[STORED DATA]

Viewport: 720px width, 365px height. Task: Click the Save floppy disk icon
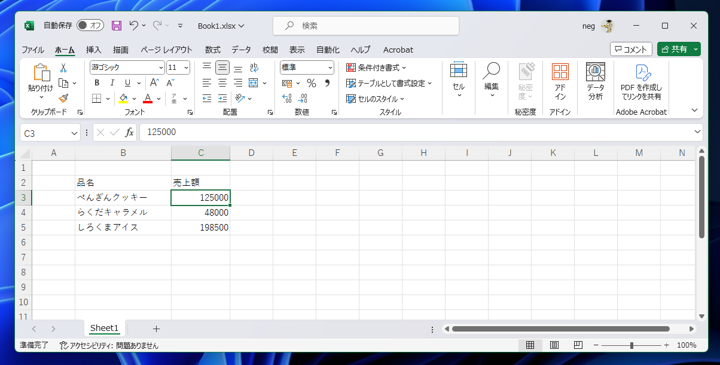pos(117,26)
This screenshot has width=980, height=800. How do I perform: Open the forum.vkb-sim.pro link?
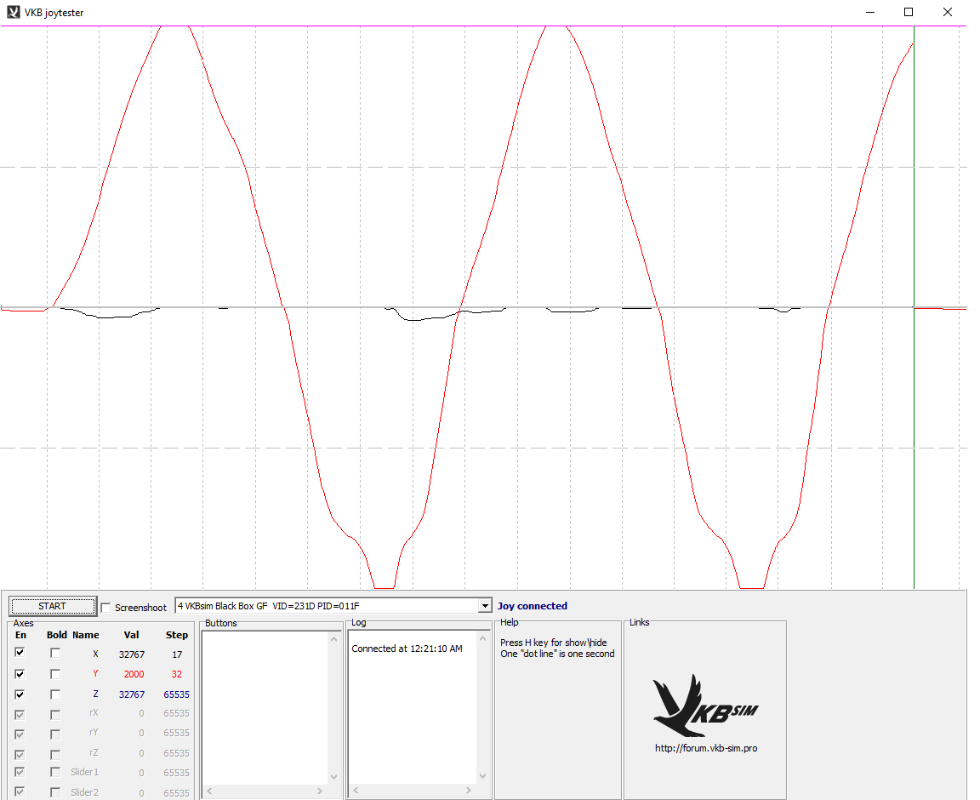(704, 748)
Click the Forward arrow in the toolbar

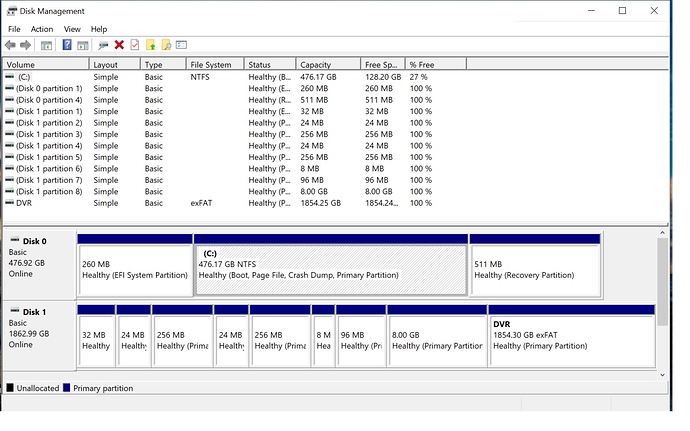pyautogui.click(x=27, y=45)
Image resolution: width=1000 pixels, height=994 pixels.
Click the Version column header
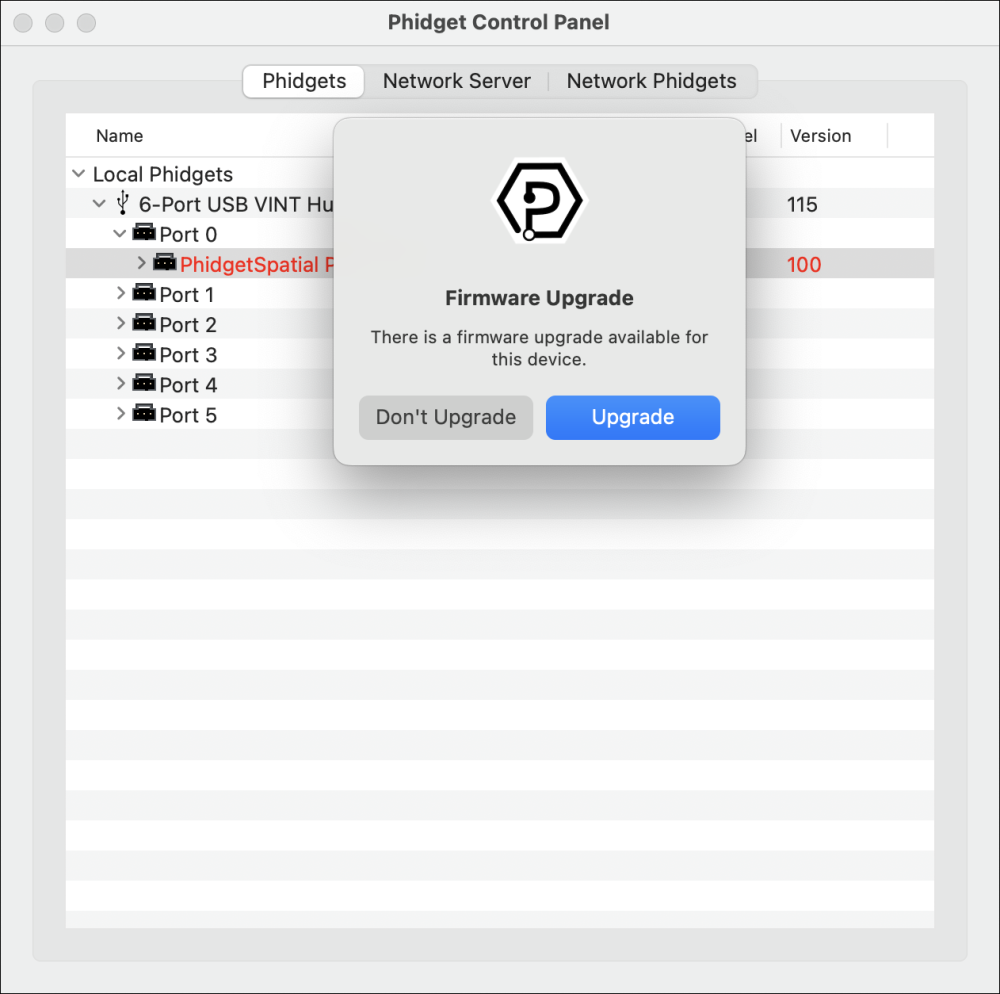point(821,135)
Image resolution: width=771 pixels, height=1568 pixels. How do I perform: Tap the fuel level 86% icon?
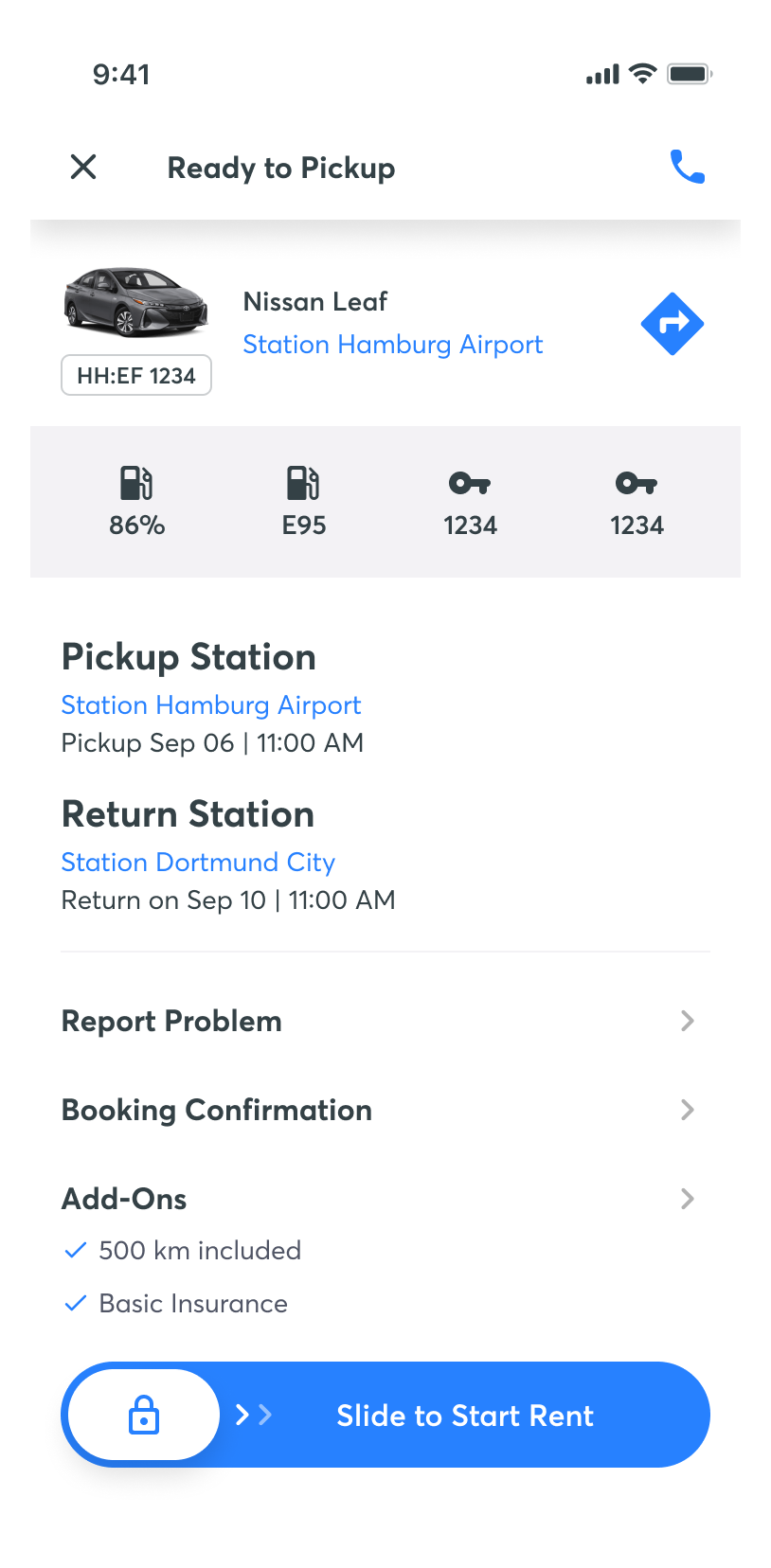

[/STORED DATA]

WORK ITEM.
Check each line above for "pixels" and return the ones that have it.

TASK SOLUTION.
Image resolution: width=1000 pixels, height=994 pixels.
Image resolution: width=771 pixels, height=1568 pixels. How do I perform: Tap the fuel level 86% icon?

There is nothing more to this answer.